Gene Augmentation Therapy for a Missense Substitution in the cGMP-Binding Domain of Ovine CNGA3 Gene Restores Vision in Day-Blind Sheep.

Purpose: Applying CNGA3 gene augmentation therapy to cure a novel causative mutation underlying achromatopsia (ACHM) in sheep. Methods: Impaired vision that spontaneously appeared in newborn lambs was characterized by behavioral, electroretinographic (ERG), and histologic techniques. Deep-sequencing reads of an affected lamb and an unaffected lamb were compared within conserved genomic regions orthologous to human genes involved in similar visual impairment. Observed nonsynonymous amino acid substitutions were classified by their deleteriousness score. The putative causative mutation was assessed by producing compound CNGA3 heterozygotes and applying gene augmentation therapy using the orthologous human cDNA. Results: Behavioral assessment revealed day blindness, and subsequent ERG examination showed attenuated photopic responses.

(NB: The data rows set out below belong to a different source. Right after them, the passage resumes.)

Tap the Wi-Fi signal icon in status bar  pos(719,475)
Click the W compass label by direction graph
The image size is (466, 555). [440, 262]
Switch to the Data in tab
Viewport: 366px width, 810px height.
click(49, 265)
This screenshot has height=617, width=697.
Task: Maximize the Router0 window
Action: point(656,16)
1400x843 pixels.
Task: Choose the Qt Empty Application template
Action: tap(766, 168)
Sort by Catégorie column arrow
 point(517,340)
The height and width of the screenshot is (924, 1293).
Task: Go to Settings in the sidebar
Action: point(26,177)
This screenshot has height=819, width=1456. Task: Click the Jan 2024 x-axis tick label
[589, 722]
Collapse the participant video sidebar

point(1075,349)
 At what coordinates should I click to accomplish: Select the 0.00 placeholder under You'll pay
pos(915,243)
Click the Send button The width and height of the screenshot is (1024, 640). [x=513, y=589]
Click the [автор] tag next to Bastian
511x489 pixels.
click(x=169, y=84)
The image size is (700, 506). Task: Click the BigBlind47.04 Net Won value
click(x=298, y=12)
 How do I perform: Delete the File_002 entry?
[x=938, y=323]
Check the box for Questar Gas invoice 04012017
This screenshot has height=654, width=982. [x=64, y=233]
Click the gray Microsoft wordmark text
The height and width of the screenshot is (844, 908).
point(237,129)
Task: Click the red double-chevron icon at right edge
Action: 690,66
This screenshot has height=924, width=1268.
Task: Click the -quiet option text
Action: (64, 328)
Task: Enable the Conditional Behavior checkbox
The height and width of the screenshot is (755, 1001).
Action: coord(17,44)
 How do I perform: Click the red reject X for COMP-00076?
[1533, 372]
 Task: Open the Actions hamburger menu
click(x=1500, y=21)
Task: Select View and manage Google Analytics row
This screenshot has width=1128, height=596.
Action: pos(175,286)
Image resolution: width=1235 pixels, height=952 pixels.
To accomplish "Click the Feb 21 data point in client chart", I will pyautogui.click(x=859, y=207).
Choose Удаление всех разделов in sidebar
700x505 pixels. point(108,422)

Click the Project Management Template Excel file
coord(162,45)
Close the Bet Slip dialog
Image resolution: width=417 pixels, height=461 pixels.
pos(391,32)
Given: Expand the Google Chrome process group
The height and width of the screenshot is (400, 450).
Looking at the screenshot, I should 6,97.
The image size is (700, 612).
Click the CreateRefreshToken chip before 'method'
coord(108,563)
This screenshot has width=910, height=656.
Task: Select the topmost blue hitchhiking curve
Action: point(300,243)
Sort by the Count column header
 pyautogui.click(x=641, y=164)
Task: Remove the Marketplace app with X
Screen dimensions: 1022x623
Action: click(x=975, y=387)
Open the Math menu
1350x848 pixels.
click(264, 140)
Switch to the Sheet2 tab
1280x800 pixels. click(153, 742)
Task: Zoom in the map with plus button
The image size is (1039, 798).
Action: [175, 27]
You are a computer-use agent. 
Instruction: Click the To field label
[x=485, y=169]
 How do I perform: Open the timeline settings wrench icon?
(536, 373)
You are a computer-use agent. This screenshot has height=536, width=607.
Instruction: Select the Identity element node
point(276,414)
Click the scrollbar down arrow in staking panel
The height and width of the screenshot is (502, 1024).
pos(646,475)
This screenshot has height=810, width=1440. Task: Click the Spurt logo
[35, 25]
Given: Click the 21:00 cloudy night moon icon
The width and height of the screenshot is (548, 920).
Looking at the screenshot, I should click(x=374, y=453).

Histologic and immunohistochemical examination of affected sheep eyes did not reveal degeneration, and cone photoreceptors expressing CNGA3 were present. Bioinformatics and sequencing analyses suggested a c.1618G>A, p.Gly540Ser substitution in the GMP-binding domain of CNGA3 as the causative mutation. This was confirmed by genetic concordance test and by genetic complementation experiment: All five compound CNGA3 heterozygotes, carrying both p.Arg236* and p.Gly540Ser mutations in CNGA3, were day-blind. Furthermore, subretinal delivery of the intact human CNGA3 gene using an adeno-associated viral vector (AAV) restored photopic vision in two affected p.Gly540Ser homozygous rams. Conclusions: The c.1618G>A, p.Gly540Ser substitution in CNGA3 was identified as the causative mutation for a novel form of ACHM in Awassi sheep. Gene augmentation therapy restored vision in the affected sheep. This novel mutation provides a large-animal model that is valid for most human CNGA3 ACHM patients; the majority of them carry missense rather than premature-termination mutations.